InfraAmericas Case Study: How Canada’s Jumbo CAD1.37bn CHUM PPP Bond Put Investors to the Test
In the past 12 months, Canada has once again reaffirmed its status as the market leader in North American PPPs by closing deals including the CAD1bn (USD1.05bn) Ottawa Communications Security Establishment Canada (CSEC) PPP in January this year, the smaller Thunder Bay Consolidated Courthouse at the end of 2010 and, more recently, the St. Joseph’s Healthcare Partnership PPP. But selling a CAD1.37bn (USD1.44bn) credit to investors in June was never going to be easy, even for a market with a proven track record in closing deals, and especially given that there was no precedent for a deal of that size.
The Centre Hospitalier de l’Universite de Montreal (CHUM) Collectif consortium, comprised of sponsors Innisfree (30%), OHL (25%), Laing O’Rourke (25%) and Dalkia (20%) and advised by Investec North America, had to be innovative in structuring the transaction. The project had some significant challenges including the sheer size of the hospital, the relatively constrained construction site in a downtown location and a phased construction program which is spread over approximately nine years, amongst others.

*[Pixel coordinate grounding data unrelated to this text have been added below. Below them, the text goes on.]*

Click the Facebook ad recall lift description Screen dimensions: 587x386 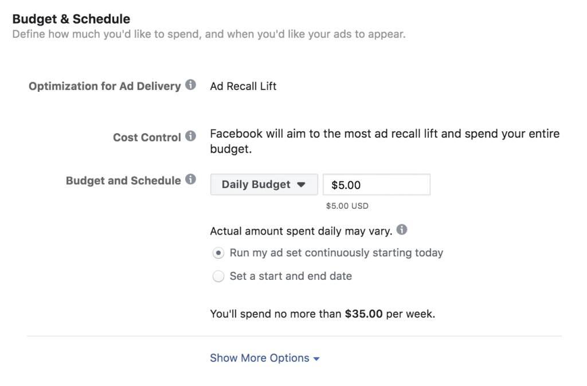385,141
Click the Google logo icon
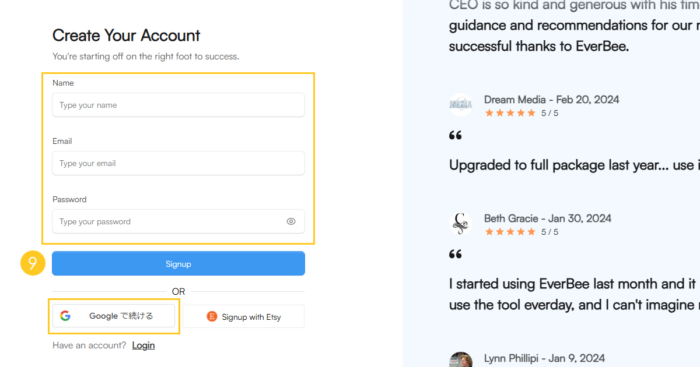Viewport: 700px width, 367px height. coord(65,316)
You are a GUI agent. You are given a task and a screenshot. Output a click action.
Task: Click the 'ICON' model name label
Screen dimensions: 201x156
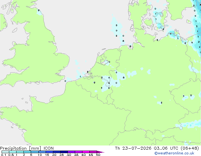[x=49, y=148]
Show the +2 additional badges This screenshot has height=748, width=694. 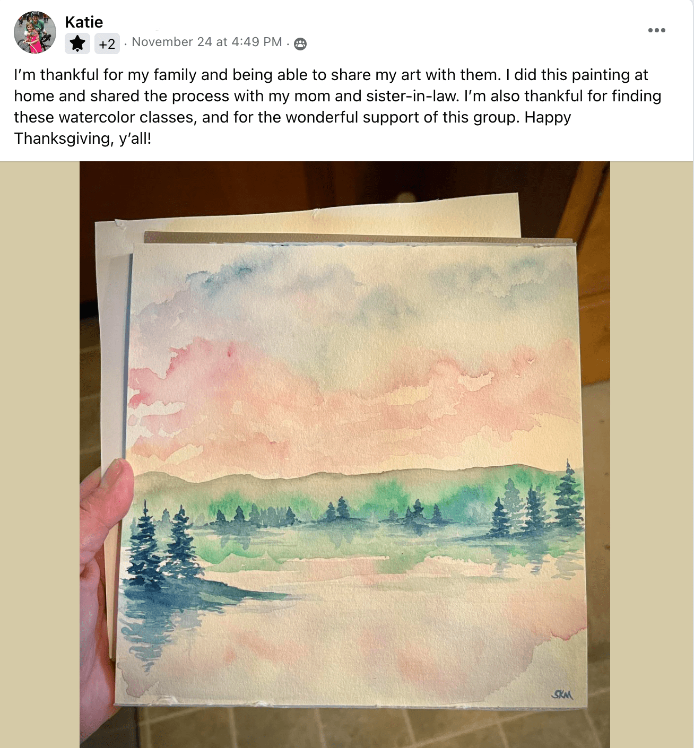pos(107,44)
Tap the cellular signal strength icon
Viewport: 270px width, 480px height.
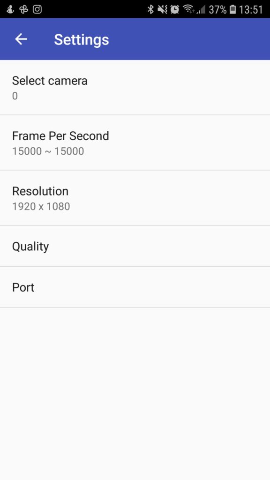click(x=201, y=10)
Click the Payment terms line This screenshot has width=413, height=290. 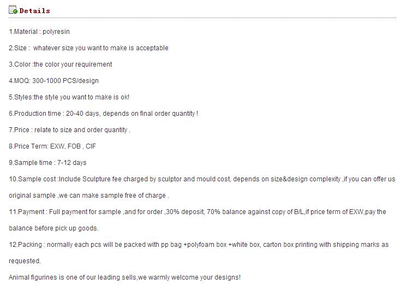tap(197, 212)
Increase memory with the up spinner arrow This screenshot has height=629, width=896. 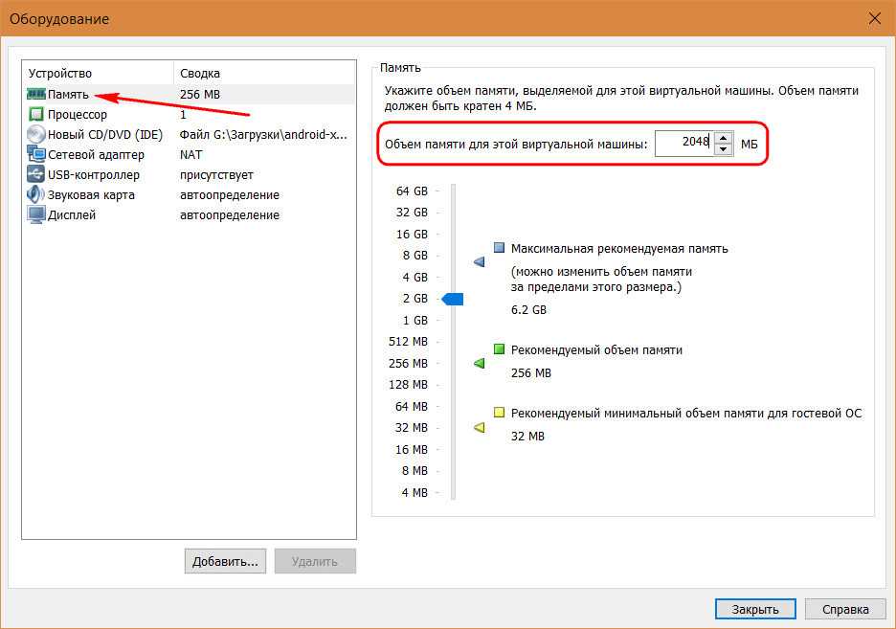click(724, 138)
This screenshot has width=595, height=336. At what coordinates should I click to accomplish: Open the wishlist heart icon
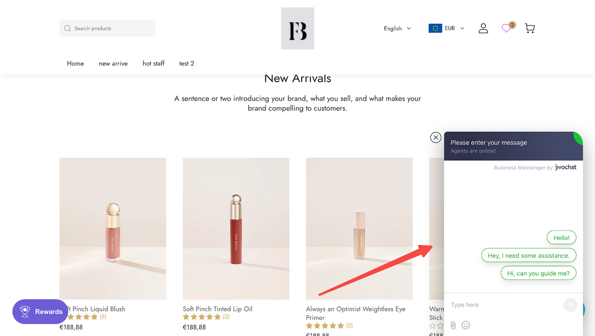506,28
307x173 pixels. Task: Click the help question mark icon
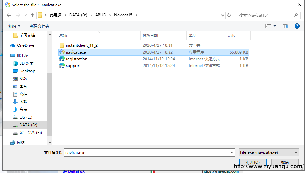[x=297, y=26]
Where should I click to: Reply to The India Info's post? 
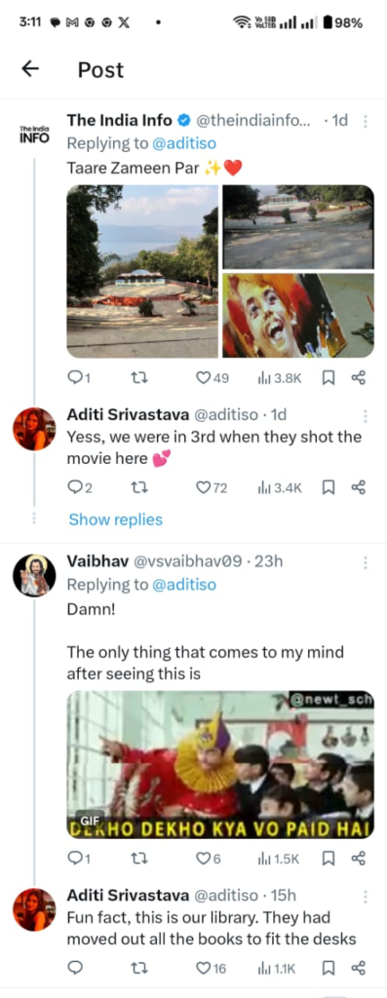(x=79, y=378)
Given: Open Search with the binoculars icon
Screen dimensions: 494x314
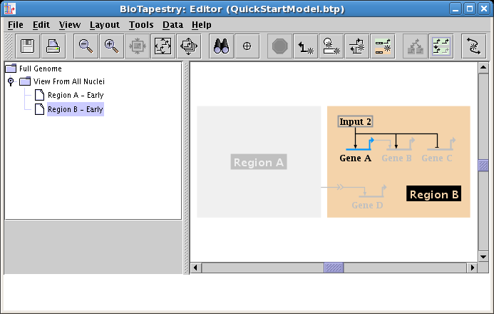Looking at the screenshot, I should pyautogui.click(x=222, y=46).
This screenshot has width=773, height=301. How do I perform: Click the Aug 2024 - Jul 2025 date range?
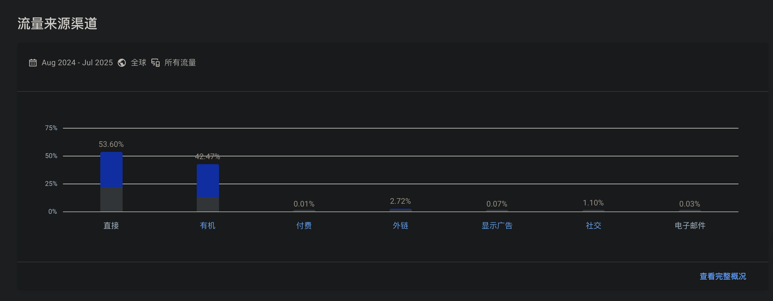[77, 63]
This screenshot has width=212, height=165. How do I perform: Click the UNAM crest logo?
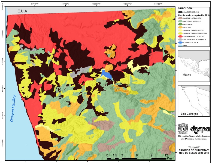click(183, 129)
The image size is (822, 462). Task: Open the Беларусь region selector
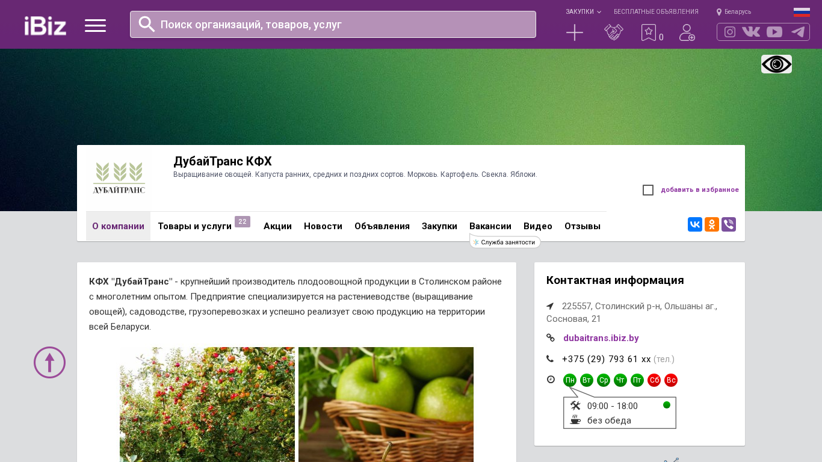(734, 11)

The CHUM Collectif consortium was selected to design and build a new state-of-the-art hospital centre comprised of 772 patient rooms, 39 operating rooms, 51 emergency stretchers and 320 examination rooms. Phase 1, which represents 90% of the clinical area of the hospital, is expected to be operational by early 2016. The final phase is expected to be completed by early 2020. RBC Capital Markets was the sole underwriter and bookrunner on the CAD1.37bn deal.
The deal was one of the largest PPPs ever funded in the Canadian market and was an especially tough sell because it notched a BBB (high) rating from Canadian credit rating agency DBRS. Bonds for a PPP deal of that size and carrying a rating of BBB (high) had never previously been brought to market. “We thought it was going to be like trying to fit an elephant into a compact car,” said one Canadian P3 banker. On Jun. 7, the consortium successfully issued and sold 38-year amortizing bonds due September 2049.